As reações com estas moléculas propiciam estruturas geometricamente imensamente mais complexas, mas não devemos nos esquecer que não é uma configuração num segmento de espaço (uma camada de favos de uma colmeia de abelhas, seguindo o excelente exemplo dado por Silvia). Existem "encaixes para todos os lados” (aminas duplas em aminoácidos, assim como ácidos duplos noutros aminoácidos), e estes se dão de forma específica. Lembramos que, um hidrogênio no meio de um ácido graxo (na cadeia hidrocarbônica “pura”) é inerte até ao mais forte ácido ou base em muitos meios, mas a carboxila das extremidades reagem com a mais suave amina, existindo pois forças físico-químicas específicas que direcionam para formar uma forma predominantemente.


Não existe pois a necessidade de haver um primeiro composto de quiralidade (no caso dos aminoácidos, a L) definida. No passado terrestre, devem ter havido polímeros de aminoácidos (com outras espécies químicas, como os álcoois, por exemplo, formando ésteres) os mais diversos, mas a seleção química fez prevalecer uma das formas.

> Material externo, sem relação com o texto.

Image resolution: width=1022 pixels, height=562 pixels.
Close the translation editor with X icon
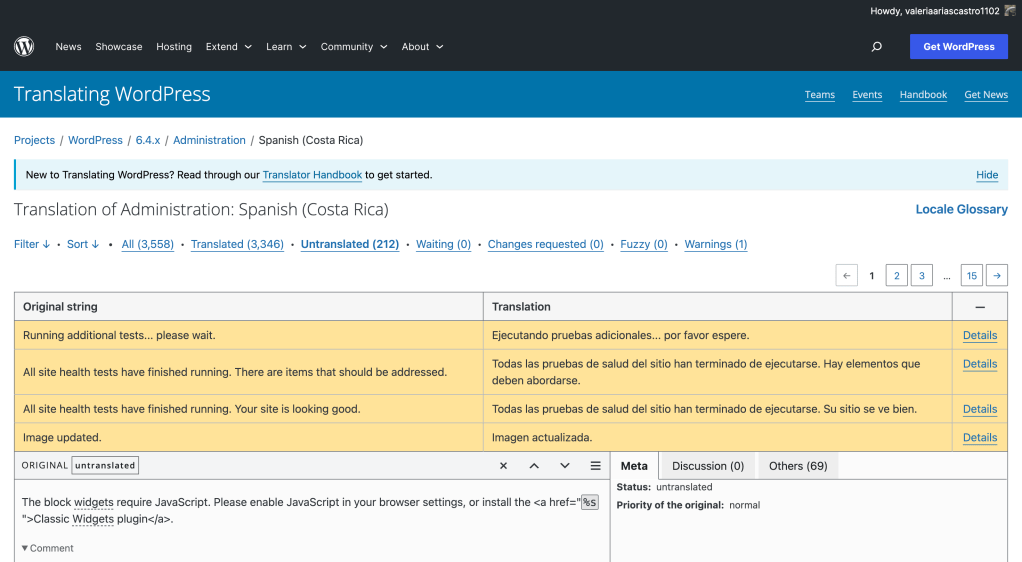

A escala dos reagentes permitia qualquer coisa, e o meio, sempre produzia sua determinada - destaquemos - decomposição.


É extremamente provável a decomposição inclusive dos aminoácidos em hidrocarbonetos, aminas e ácidos carboxílicos, suas frações de extremidade e centrais,  “quebras”, o que na indústria de petróleo, exatamente pelo básico do processo, é conhecido como “crackeamento”. E estes compostos formaram massas enormes de substâncias apolares, em emulsão, com formação de interface de meios polares e apolares, onde as polimerizações são mais específicas, vide a formação do nylon, típica poliamida, assim como de “proto-peptídeos”, ainda não homogeneamente polimerizações de aminoácidos.